February 18, 2006

Locked up

My sister has been spending the week here at Tyler Elementary School. Ninety percent of its pupils come from the Potomac Gardens housing project, a place infamous for its open air drug market, frequent gun shots, and just plain being "truly ugly".

The kids know her from their participation in Camp Heaven, a summer day camp at which my sister has been involved for the last two summers. Her boys from that first year have her absolutely enchanted. She spends all school year in Corvallis at Oregon State University dreaming of the time when she'll see them again. This week she's been interviewing with inner city teaching programs in DC and Baltimore. And her boys have been delighted to spend time with her as she's volunteered at Tyler.
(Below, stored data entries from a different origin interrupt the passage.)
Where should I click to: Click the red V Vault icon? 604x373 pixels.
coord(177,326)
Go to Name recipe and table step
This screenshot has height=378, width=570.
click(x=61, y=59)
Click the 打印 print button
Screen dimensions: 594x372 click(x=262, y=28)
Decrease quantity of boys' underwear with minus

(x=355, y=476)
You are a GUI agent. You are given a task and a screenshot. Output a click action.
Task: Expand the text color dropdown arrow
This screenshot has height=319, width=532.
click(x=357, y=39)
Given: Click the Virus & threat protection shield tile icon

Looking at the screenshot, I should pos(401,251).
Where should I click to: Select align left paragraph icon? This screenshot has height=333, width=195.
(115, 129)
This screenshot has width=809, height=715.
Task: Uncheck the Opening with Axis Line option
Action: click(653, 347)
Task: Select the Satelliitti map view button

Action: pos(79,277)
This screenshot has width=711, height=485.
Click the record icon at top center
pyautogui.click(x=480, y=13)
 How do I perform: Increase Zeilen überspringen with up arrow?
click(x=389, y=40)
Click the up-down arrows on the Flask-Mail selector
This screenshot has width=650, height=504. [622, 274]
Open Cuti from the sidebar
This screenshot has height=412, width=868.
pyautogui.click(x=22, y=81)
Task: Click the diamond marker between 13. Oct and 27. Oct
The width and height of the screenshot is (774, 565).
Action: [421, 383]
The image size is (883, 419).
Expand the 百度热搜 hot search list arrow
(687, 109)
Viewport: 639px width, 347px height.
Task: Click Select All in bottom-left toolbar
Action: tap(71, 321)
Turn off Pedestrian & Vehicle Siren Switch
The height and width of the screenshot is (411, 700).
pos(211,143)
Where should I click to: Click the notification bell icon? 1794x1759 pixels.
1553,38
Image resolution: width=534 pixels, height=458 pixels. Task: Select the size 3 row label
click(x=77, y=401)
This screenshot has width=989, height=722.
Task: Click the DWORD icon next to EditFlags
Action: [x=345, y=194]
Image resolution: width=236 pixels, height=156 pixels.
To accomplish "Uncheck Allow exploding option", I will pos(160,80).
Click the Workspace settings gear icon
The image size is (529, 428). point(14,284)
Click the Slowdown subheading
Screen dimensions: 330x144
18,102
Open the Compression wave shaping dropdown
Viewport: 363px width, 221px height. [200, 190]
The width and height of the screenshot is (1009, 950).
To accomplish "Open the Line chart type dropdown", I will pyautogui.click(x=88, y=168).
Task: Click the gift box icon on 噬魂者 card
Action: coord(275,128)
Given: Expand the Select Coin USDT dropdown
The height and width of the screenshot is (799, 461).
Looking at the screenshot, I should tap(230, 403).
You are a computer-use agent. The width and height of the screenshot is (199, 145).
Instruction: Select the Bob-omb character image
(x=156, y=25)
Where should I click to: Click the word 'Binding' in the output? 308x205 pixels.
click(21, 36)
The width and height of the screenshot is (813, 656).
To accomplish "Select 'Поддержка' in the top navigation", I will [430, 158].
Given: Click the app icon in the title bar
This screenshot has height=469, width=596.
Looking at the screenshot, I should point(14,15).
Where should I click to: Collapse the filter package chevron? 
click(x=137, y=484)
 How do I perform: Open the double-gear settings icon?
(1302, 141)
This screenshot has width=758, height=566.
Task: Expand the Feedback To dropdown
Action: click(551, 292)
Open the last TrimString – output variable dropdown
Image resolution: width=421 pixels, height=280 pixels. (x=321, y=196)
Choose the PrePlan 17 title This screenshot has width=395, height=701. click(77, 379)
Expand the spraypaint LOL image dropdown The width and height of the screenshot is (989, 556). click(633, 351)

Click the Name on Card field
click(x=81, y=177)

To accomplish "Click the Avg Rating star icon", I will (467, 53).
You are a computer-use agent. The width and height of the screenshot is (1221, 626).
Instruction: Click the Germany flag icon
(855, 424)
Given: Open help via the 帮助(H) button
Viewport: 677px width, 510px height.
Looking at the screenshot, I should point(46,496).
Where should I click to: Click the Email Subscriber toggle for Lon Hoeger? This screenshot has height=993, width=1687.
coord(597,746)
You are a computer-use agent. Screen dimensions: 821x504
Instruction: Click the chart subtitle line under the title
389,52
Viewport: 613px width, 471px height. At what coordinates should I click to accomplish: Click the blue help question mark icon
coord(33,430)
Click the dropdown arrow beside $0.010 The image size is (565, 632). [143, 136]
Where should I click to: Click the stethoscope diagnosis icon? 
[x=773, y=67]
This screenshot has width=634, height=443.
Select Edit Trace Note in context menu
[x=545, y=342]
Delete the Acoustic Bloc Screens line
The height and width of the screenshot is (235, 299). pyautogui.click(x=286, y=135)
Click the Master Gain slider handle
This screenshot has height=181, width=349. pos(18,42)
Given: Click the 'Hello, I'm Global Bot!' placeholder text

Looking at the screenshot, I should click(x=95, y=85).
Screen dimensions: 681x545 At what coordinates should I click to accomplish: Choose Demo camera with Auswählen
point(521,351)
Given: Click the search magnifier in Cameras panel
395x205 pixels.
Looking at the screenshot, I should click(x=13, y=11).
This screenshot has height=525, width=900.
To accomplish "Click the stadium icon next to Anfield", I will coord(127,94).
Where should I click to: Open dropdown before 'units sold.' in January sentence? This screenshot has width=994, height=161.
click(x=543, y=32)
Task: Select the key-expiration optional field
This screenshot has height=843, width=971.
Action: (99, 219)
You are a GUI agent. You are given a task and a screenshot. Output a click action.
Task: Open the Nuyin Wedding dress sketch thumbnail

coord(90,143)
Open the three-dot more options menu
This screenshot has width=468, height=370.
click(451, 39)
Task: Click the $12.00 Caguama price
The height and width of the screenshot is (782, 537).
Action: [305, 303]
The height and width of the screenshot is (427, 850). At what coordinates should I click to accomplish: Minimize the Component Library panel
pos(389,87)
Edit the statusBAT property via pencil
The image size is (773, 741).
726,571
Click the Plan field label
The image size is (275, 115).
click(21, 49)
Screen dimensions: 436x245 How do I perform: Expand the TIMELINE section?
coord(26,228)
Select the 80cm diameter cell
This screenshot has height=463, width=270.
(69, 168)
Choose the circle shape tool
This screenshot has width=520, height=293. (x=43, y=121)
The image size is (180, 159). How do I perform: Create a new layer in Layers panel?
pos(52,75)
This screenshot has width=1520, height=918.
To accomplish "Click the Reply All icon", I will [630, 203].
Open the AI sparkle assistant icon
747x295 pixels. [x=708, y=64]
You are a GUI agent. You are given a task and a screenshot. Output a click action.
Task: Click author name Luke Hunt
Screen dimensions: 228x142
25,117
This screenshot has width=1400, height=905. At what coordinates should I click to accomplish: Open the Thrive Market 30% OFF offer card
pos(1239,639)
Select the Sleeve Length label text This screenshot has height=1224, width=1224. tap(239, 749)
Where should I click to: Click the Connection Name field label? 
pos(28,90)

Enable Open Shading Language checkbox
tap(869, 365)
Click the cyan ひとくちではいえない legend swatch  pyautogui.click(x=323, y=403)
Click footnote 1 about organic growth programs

One jumped out of his classroom seat and ran to her the minute he saw her. Another, who recently moved in with his aunt and away from his abusive parents, clung to her when she gave him a hug.

As you might imagine, Tyler Elementary is not known for its exemplary academic record. The DC public school district has some of the lowest performance scores in the nation and Tyler some of the worst in the DC district. The school disctrict, like many around the country, is facing enormous budget deficits, and the talk is that they are thinking about closing Tyler and busing the kids elsewhere.

Which will mean a lot of those kids won't even bother with school.

A lot of kids across the country come from dysfunctional families, but how many have to deal with people getting stabbed and shot in their own home? So far two of Tammy's boys have. Their parents are often apathetic about education, or too wrapped up in their own drug-induced world, or just not there. One of her boys, when you ask him where his father is, will say in a matter-of-fact, slightly disdainful way, locked up! It's funny to hear the way he says it, yet of course it's heartbreaking at the same time.

One in three African-American males will spend time in prison at some point in his life. For young African-America males in our nation's capital the figure is close to 50%. Year- round unemployment for African-American males ages 20-64 is near 25%. Life expectancy is almost seven years less than white males. And Tammy's boys, at just seven and eight years old, know that they are not going to amount to much. As do the girls, like the one Tammy was helping with reading the other day. This girl was little Miss 'Tude, but as they worked through her assignment, she really did try. After struggling and struggling, she finally stopped and said under her breath, I'm just stupid. While Tammy can tell her she's not and celebrate with her when she does manage to get through her assignment, it will do little to counteract the negative reinforcement this girl gets everyday.

Taxpayers in DC complain that their school district spends more per student than most school disctricts throughout the nation. But frankly, it's because their students need more money than students from middle class suburban schools with parents who don't just make sure their kids get to school, but also to soccer practice and band concerts. As one community website pointed out, Tyler Elementary needs an "educational Marshall Plan."

But as Kanye West so aptly put it a few months back, George Bush doesn't care about black people. And I would add, neither do most white Americans. Not enough to do more than donate some canned goods and feel a moment of sympathy on their way to the Gap.